Pokémon Sun and Moon are filled with in-jokes and gags that may have bypassed the average player. It’s not too late to go check them out, though, as YouTuber and Pokémon fan Maxx has done a lot of the legwork.
The video above collects almost 10 minutes of Easter eggs and where to find them, and some of them are pretty specific references that could use some explanation. Thankfully, Maxx fills in the gaps for some of these, like a gag based on the popular Hawaiian singer Israel “Iz” Kamakawiwoʻole.
One opposing trainer named Veteran Roger introduces himself as Future and begins to talk about his songwriting prowess. It’s a weird conversation that prompts a response from the player about whether they’re familiar with this apparent Pokémon universe superstar.

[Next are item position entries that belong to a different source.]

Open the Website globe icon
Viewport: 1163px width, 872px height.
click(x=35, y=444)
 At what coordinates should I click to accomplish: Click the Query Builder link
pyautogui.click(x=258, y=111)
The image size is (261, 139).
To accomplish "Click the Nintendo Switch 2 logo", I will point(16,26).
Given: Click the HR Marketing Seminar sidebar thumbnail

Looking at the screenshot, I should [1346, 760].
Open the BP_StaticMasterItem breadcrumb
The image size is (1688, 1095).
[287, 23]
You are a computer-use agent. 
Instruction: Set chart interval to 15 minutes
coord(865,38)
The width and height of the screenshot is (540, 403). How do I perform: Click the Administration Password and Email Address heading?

As Maxx explains, the whole encounter is in reference to Kamakawiwo’ole’s album Facing Future. This and other text-based Easter eggs can likely be chalked up to the localization team at The Pokémon Company. Kamakawiwo’ole, who died in 1997, is well known stateside for his cover of “Somewhere Over the Rainbow,” and throwing him some kudos in Sun and Moon makes sense: The game’s setting of Alola is heavily inspired by the Hawaiian islands.
Other references will be more familiar for Pokémon players. A picture of Ash Ketchum, star of the Pokémon anime, can be found while using the photo-taking Poké Finder feature, further including him into the video game canon. (Pokémon Sun and Moon also include a Greninja with Ash’s coloring and a Pikachu wearing his trademark hat.)
Maxx goes over where to spot these and more — including a seeming shout-out to American independence — and says there’s yet another video’s worth of references coming soon. Just as the Sun and Moon demo hid plenty of secrets, turns out the full game does too.